>>>>

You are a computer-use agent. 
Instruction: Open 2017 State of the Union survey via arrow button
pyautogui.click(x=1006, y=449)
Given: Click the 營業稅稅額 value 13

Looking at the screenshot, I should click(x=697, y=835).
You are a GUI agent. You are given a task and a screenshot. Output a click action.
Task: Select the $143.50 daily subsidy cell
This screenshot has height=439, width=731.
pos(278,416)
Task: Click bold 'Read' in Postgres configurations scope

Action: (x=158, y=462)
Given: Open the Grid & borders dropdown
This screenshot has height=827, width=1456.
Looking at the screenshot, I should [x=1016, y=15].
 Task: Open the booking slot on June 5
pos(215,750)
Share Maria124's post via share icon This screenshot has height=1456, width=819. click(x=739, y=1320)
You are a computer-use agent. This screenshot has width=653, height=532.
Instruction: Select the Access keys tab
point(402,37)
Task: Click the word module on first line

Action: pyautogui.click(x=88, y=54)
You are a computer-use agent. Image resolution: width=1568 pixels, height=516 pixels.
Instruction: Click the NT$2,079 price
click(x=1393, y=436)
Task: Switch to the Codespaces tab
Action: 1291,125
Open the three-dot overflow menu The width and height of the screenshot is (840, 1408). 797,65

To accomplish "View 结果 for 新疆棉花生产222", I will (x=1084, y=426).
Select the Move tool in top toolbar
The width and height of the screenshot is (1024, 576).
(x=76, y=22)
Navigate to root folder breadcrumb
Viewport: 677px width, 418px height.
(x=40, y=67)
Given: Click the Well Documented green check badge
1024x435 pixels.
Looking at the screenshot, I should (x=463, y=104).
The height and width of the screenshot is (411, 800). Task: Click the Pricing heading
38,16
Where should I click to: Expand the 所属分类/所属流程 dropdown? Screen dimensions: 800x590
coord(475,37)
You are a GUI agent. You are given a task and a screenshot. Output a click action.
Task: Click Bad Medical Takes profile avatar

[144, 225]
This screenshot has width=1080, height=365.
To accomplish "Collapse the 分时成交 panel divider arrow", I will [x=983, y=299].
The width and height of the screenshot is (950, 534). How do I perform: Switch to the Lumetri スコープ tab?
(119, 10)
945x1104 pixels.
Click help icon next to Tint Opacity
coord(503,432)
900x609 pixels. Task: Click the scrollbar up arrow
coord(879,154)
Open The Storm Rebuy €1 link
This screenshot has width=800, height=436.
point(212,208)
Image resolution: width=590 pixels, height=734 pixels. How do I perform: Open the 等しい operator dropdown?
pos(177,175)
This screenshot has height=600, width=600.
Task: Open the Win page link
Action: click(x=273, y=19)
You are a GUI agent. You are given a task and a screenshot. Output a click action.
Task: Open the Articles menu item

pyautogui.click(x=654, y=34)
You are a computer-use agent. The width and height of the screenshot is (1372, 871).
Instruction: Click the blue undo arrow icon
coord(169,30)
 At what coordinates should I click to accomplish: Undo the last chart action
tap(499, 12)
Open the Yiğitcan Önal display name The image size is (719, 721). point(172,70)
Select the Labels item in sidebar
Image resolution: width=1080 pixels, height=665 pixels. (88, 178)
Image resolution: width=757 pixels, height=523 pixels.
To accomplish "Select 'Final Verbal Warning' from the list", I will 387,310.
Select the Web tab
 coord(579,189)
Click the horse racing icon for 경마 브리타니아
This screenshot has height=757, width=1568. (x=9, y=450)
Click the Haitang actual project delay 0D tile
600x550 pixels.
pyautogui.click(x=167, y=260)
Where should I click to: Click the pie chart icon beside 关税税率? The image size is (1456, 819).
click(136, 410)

<<<<

• ACTIVITY: Return all lines of the material that have "agent" in them.

• ANSWER FOR THIS EXERCISE:
You are a computer-use agent. 
You are a GUI agent. You are given a task and a screenshot. Output a click action.
You are a computer-use agent. This screenshot has width=653, height=532.
You are a computer-use agent. Image resolution: width=1568 pixels, height=516 pixels.
You are a GUI agent. You are given a task and a screenshot. Output a click action.
You are a GUI agent. You are given a task and a screenshot. Output a click action.
You are a computer-use agent. The width and height of the screenshot is (1372, 871).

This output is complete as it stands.